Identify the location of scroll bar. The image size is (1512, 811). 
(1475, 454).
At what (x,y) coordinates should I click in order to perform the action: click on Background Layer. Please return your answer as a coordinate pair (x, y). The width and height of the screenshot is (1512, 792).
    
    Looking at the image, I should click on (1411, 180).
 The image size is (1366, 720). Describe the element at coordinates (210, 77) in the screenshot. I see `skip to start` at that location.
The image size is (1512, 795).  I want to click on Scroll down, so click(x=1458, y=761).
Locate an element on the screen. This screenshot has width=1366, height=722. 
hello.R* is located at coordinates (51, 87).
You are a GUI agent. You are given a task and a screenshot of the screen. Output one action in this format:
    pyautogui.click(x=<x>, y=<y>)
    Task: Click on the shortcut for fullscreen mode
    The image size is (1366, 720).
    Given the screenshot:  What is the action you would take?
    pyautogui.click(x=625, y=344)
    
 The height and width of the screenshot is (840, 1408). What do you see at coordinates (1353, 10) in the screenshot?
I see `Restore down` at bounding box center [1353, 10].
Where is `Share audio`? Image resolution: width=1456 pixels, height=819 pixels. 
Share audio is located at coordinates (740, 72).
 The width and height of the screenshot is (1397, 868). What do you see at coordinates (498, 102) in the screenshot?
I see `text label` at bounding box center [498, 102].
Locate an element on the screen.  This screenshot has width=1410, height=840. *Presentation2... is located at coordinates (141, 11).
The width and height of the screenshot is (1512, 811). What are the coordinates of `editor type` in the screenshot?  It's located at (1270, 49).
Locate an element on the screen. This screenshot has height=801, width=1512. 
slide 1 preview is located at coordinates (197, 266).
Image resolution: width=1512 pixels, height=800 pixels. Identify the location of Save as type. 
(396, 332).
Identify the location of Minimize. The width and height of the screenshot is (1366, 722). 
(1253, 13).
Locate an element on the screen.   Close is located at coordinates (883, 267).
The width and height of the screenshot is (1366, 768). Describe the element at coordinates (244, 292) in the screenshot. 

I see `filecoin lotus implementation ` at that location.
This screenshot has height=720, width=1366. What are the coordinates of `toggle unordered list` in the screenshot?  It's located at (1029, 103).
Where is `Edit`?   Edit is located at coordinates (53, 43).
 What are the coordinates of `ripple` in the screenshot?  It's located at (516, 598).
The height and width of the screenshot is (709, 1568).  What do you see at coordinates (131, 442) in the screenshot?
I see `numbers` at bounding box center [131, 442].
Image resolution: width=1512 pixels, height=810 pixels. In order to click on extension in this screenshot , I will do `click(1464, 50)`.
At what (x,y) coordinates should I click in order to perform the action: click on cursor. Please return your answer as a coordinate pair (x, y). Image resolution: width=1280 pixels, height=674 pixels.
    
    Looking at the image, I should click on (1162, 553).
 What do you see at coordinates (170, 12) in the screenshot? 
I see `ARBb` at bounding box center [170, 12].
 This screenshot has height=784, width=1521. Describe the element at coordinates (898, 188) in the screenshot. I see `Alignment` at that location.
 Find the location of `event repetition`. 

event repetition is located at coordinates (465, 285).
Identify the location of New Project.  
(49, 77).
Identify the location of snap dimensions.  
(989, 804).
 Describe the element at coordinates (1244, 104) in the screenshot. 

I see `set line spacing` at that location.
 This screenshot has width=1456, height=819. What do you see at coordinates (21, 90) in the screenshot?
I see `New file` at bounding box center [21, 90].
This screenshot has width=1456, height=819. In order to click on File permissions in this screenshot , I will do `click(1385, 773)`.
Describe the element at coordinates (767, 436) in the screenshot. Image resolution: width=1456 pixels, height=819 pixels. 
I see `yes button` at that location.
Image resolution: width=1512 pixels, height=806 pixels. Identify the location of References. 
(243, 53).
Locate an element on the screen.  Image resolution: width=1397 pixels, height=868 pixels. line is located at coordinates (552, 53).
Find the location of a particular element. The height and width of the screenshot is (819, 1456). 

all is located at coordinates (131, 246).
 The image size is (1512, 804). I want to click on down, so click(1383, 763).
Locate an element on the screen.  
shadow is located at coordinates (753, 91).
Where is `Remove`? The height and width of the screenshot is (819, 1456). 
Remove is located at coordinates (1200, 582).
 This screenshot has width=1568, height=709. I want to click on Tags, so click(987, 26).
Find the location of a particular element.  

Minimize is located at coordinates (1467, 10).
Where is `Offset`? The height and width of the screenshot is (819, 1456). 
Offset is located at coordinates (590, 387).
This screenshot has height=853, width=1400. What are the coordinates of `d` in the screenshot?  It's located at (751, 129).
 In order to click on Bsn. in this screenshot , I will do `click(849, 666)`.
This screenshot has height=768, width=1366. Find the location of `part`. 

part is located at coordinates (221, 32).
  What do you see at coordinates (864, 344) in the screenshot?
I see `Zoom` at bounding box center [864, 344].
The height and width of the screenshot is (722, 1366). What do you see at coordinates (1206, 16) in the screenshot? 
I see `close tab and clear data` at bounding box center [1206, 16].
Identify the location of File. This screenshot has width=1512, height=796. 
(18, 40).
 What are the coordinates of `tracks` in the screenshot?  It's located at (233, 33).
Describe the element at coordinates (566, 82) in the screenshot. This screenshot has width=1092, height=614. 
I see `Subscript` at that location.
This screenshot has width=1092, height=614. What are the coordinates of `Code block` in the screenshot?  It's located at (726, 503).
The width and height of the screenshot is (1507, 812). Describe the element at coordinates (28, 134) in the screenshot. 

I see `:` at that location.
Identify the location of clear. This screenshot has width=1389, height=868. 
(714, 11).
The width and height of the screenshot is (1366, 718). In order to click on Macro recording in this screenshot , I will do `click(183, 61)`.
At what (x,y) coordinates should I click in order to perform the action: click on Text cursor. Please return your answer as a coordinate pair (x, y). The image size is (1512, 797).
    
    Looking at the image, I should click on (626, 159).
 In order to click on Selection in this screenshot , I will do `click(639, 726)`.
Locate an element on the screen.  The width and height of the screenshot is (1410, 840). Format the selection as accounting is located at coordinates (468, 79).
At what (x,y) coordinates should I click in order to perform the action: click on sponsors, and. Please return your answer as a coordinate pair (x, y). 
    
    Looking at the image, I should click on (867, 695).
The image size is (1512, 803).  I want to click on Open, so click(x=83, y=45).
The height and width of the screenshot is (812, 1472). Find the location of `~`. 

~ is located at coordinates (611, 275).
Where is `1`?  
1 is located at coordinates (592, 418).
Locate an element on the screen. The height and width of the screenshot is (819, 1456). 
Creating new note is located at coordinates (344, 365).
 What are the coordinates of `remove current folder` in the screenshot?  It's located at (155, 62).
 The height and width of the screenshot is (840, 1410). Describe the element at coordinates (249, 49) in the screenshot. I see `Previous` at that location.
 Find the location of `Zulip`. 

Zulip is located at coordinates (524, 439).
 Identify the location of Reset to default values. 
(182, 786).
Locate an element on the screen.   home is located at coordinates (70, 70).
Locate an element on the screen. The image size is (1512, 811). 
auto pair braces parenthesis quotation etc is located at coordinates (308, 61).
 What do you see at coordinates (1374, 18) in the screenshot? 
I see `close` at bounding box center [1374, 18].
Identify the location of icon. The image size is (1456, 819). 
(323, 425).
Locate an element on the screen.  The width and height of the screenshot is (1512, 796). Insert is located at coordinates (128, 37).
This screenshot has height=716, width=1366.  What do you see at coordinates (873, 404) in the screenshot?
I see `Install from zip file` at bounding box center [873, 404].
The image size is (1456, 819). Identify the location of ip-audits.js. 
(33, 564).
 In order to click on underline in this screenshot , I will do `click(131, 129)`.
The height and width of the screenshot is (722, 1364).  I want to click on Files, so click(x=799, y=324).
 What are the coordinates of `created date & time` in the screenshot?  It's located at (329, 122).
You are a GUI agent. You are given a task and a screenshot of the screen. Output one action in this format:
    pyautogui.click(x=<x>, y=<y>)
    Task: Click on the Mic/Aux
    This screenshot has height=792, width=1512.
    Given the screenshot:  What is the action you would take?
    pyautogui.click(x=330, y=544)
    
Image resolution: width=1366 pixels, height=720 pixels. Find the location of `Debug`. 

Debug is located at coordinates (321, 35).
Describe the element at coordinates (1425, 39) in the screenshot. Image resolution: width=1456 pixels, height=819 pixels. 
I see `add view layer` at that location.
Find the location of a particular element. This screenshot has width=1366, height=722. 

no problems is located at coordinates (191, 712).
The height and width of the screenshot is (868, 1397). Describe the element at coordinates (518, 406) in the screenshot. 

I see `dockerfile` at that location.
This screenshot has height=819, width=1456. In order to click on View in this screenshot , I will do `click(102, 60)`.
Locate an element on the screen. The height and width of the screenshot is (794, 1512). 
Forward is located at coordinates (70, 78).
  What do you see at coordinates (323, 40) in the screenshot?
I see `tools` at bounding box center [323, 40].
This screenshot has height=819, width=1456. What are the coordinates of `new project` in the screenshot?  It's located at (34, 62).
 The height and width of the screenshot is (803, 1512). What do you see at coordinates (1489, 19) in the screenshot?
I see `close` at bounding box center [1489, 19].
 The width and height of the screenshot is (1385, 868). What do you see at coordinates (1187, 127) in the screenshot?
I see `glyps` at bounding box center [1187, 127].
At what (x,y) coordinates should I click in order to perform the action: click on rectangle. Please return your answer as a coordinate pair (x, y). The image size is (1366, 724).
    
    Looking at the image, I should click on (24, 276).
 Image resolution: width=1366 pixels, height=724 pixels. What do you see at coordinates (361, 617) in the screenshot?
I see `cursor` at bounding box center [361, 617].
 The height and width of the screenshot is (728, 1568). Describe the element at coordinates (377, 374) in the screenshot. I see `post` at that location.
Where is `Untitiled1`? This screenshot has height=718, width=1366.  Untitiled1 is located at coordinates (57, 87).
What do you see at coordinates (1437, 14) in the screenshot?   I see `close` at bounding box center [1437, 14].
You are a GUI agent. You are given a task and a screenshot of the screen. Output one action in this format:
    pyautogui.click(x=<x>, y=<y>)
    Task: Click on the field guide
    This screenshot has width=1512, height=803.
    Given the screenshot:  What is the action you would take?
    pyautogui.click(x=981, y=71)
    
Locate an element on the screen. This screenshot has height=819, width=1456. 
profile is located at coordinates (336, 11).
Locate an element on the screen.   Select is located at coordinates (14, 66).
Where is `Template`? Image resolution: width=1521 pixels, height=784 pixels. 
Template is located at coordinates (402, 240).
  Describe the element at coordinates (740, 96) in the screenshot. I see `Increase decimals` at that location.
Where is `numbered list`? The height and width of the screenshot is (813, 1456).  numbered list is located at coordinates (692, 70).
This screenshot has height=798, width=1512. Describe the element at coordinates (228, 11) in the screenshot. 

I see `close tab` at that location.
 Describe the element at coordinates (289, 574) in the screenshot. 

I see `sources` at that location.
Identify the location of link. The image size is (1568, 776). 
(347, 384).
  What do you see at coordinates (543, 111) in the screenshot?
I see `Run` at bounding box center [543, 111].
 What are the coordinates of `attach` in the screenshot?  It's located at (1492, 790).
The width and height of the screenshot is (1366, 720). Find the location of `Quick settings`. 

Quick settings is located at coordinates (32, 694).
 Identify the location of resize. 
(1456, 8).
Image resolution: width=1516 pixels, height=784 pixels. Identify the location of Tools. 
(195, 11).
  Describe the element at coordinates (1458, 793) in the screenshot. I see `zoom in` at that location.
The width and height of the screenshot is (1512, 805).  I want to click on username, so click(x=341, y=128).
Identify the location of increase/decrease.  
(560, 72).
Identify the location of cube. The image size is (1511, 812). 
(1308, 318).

****************

(To do) Copy out everything from the line containing "Describe the element at coordinates (1425, 39)" down to the line containing "center [323, 40].", keeping each line identical to the original.

(Answer to this task)
Describe the element at coordinates (1425, 39) in the screenshot. Image resolution: width=1456 pixels, height=819 pixels. 
I see `add view layer` at that location.
Find the location of a particular element. This screenshot has width=1366, height=722. 

no problems is located at coordinates (191, 712).
The height and width of the screenshot is (868, 1397). Describe the element at coordinates (518, 406) in the screenshot. 

I see `dockerfile` at that location.
This screenshot has height=819, width=1456. In order to click on View in this screenshot , I will do `click(102, 60)`.
Locate an element on the screen. The height and width of the screenshot is (794, 1512). 
Forward is located at coordinates (70, 78).
  What do you see at coordinates (323, 40) in the screenshot?
I see `tools` at bounding box center [323, 40].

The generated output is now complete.